Desk editor's note, referee report, simulated authors' rebuttal, and a circularity audit. Tearing a paper down is the easy half of reading it; the pith above is the substance, this is the friction.

Referee Report

2 major / 2 minor

Summary. The paper reports the first detection of spectroscopic variability in a z~7 Little Red Dot (LRD) using JWST/NIRSpec observations. Comparing two G395M spectra from the THRILS and C3PO surveys separated by 99 observer-frame days (~13 rest-frame days), the authors measure ~30% differences in continuum and broad-line fluxes and a 42% difference in [OIII]5008 flux. These changes are corroborated by prism observations from RUBIES (taken ~1 year earlier) and CAPERS (taken within ~1 rest-day of THRILS). Rigorous tests are claimed to rule out instrumental artifacts from MSA slit placement and flux calibration. The authors interpret this as evidence for direct sight-lines from an accretion disk to nebular gas beyond the broad-line region (assuming LRDs are accreting black holes), implying covering fractions <100% and that [OIII] emission is not purely galaxy-process dominated.

Significance. If the variability is confirmed to be astrophysical rather than residual systematics, this would represent a significant advance as the first spectroscopic variability detection in an LRD at z~7. It would provide direct constraints on the physical scale and geometry of the ionizing source and narrow-line gas, supporting AGN-like models with partial covering and highlighting limitations in current black-hole mass and accretion-rate inferences for these objects. The multi-epoch, multi-instrument cross-checks add strength if quantitative metrics are provided.

major comments (2)
  1. [Abstract and results section] Abstract and results section: The central claim of intrinsic variability rests on the assertion that 'rigorous testing' rules out MSA slit-placement and flux-calibration effects, yet no quantitative metrics are provided (e.g., modeled slit-loss fractions for the point-source component, continuum overlap residuals between epochs, cross-program flux-calibration precision, or statistical significance/error bars on the 30% and 42% differences). A 30-42% offset is comparable in magnitude to plausible residual systematics in faint high-z NIRSpec data, so these details are load-bearing for distinguishing astrophysical changes from artifacts.
  2. [Results and discussion] The corroborating prism observations (RUBIES and CAPERS) are presented as independent confirmation, but the manuscript does not quantify the consistency of the flux scales across grating vs. prism modes or address potential differences in absolute calibration between programs.
minor comments (2)
  1. [Abstract] The abstract would benefit from a brief statement of the measured flux ratios with uncertainties and the exact time baselines in both observer and rest frames.
  2. [Abstract] Notation for the flux differences (e.g., the ~30% difference symbol) should be clarified for precision.

Simulated Author's Rebuttal

2 responses · 0 unresolved

We thank the referee for their detailed and constructive review.

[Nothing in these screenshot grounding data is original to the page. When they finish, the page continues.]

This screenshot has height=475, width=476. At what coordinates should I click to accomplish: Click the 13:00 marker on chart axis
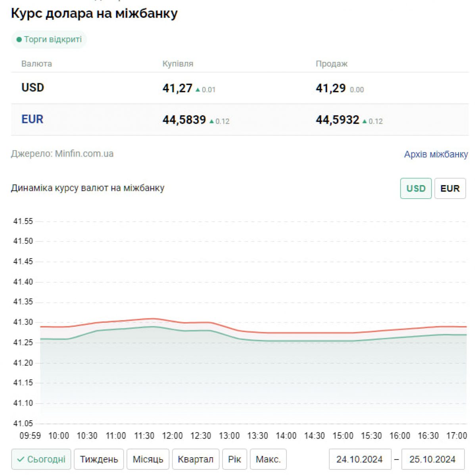click(x=229, y=436)
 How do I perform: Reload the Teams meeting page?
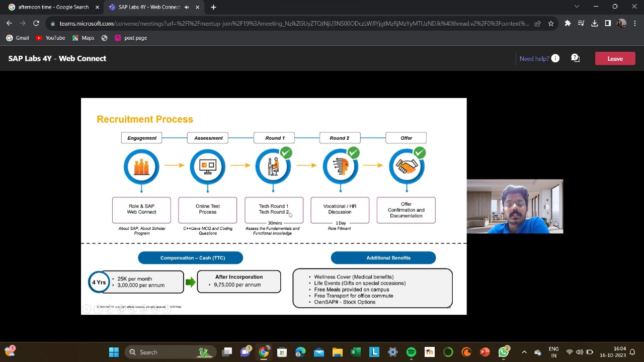(36, 23)
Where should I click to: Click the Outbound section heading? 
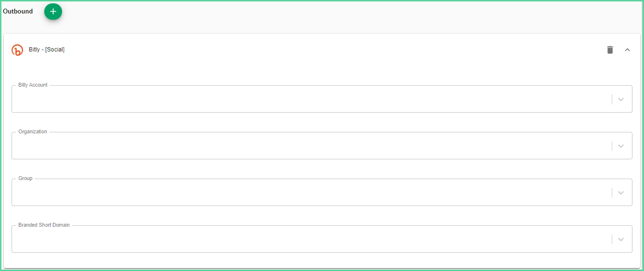tap(18, 11)
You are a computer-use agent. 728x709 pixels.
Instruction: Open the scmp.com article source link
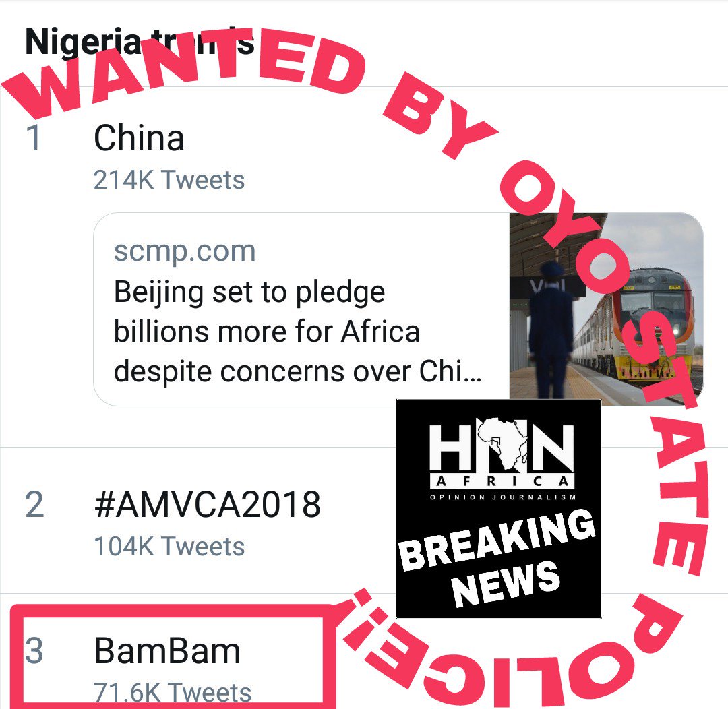click(185, 251)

The comments correctly identify areas where additional quantitative detail would strengthen the presentation of the variability results. We address each major comment below and have revised the manuscript accordingly to include the requested metrics and comparisons.

read point-by-point responses

  1. Referee: [Abstract and results section] Abstract and results section: The central claim of intrinsic variability rests on the assertion that 'rigorous testing' rules out MSA slit-placement and flux-calibration effects, yet no quantitative metrics are provided (e.g., modeled slit-loss fractions for the point-source component, continuum overlap residuals between epochs, cross-program flux-calibration precision, or statistical significance/error bars on the 30% and 42% differences). A 30-42% offset is comparable in magnitude to plausible residual systematics in faint high-z NIRSpec data, so these details are load-bearing for distinguishing astrophysical changes from artifacts.

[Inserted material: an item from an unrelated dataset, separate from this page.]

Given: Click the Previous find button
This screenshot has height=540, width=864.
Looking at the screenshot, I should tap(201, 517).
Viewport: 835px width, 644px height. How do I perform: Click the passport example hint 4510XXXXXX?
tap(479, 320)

    Authors: We agree that the current manuscript would benefit from explicit quantitative metrics to support the claim that the observed differences are astrophysical. The revised version adds a dedicated subsection in the results that reports: (i) modeled slit-loss fractions for the point-source component using the known MSA shutter geometry and source position, (ii) measured continuum overlap residuals between the two G395M epochs after re-extraction with identical apertures, (iii) cross-program flux-calibration precision estimated from standard-star observations and overlapping sources in the same programs (typically 8-15% at these wavelengths), and (iv) statistical significance of the 30% continuum/broad-line and 42% [OIII] differences with propagated uncertainties. These additions show that the variations exceed the estimated systematic floor. revision: yes

  2. Referee: [Results and discussion] The corroborating prism observations (RUBIES and CAPERS) are presented as independent confirmation, but the manuscript does not quantify the consistency of the flux scales across grating vs. prism modes or address potential differences in absolute calibration between programs.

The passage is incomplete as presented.